Home prices continued to grow at a pace three times faster than inflation throughout the end of 2017. Average price growth soared to 6.2% year-over-year across the nation, while some of the hottest housing markets posted double-digit gains.
- Home prices rose 6.2% year-over-year in November, up from 6.1% growth in October
- Seattle and Las Vegas topped the charts with double-digit price growth
- There are not enough single-family home starts to keep up with buyer demand
Home prices are reaching new heights as they continue to rise far beyond the rate of inflation, according to the latest S&P CoreLogic Case-Shiller U.S. National Home Prices NSA Index. The latest index, which covers all nine U.S. census divisions, showed that national prices increased 6.2% year-over-year in November.
“Home prices continue to rise three times faster than the rate of inflation,” said David Blitzer, S&P Dow Jones Indices managing director and chairman of the index committee. “The S&P CoreLogic Case-Shiller National Index year-over-year increases have been 5% or more for 16 months; the 20-City index has climbed at this pace for 28 months.”

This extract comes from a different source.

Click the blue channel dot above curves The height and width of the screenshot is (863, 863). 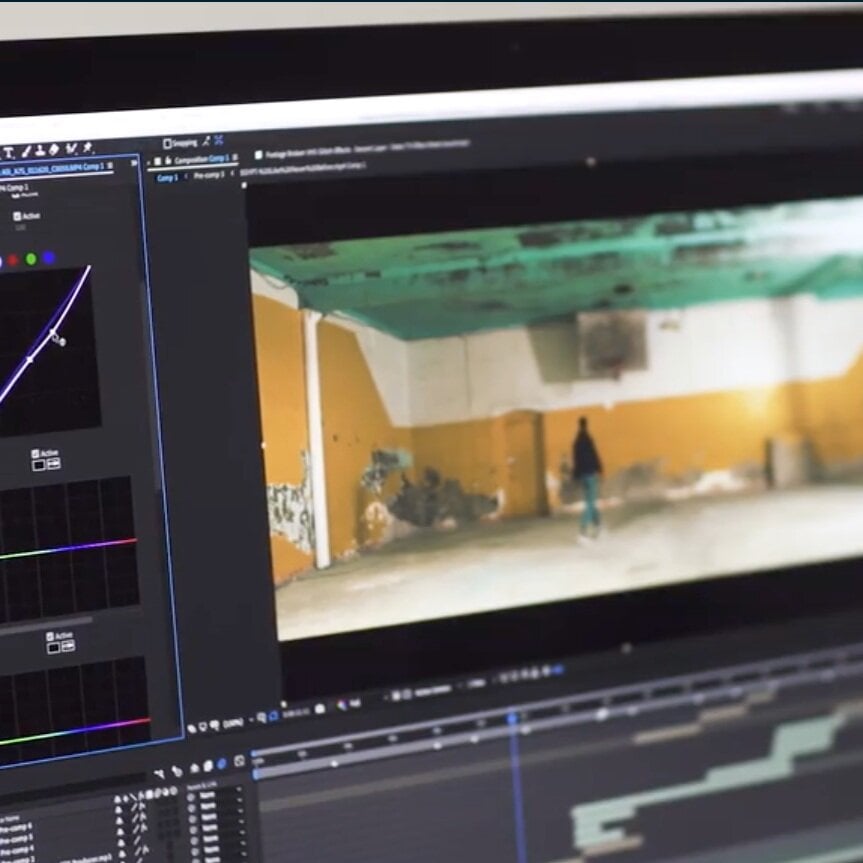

Seattle home prices increased the most with 12.7% annual growth. Las Vegas and San Francisco reported the second and third highest growth with 10.6% and 9.1%, respectively.
The Home Price Index’s 10-city composite increased 6.1% year-over-year, and the 20-city composite increased 6.4% year-over-year.
“Looking across the 20 cities covered here, those that enjoyed the fastest price increases before the 2007 to 2009 financial crisis are again among those cities experiencing the largest gains,” Blitzer said. “San Diego, Los Angeles, Miami and Las Vegas, price leaders in the boom before the crisis, are again seeing strong price gains.”
Many experts have been attributing the extreme price growth to factors like low unemployment, high construction costs, and strong buyer demand. David Blitzer, however, points to dramatically fewer single-family home starts.
“From 2010 to the latest month of data, the construction of single-family homes slowed, with single-family home starts averaging 632,000 annually,” he said. “This is less than the annual rate during the 2007 to 2009 financial crisis of 698,000, which is far less than the long-term average of slightly more than one million annually from 1959 to 2000 and 1.5 million during the 2001 to 2006 boom years. Without more supply, home prices may continue to substantially outpace inflation.”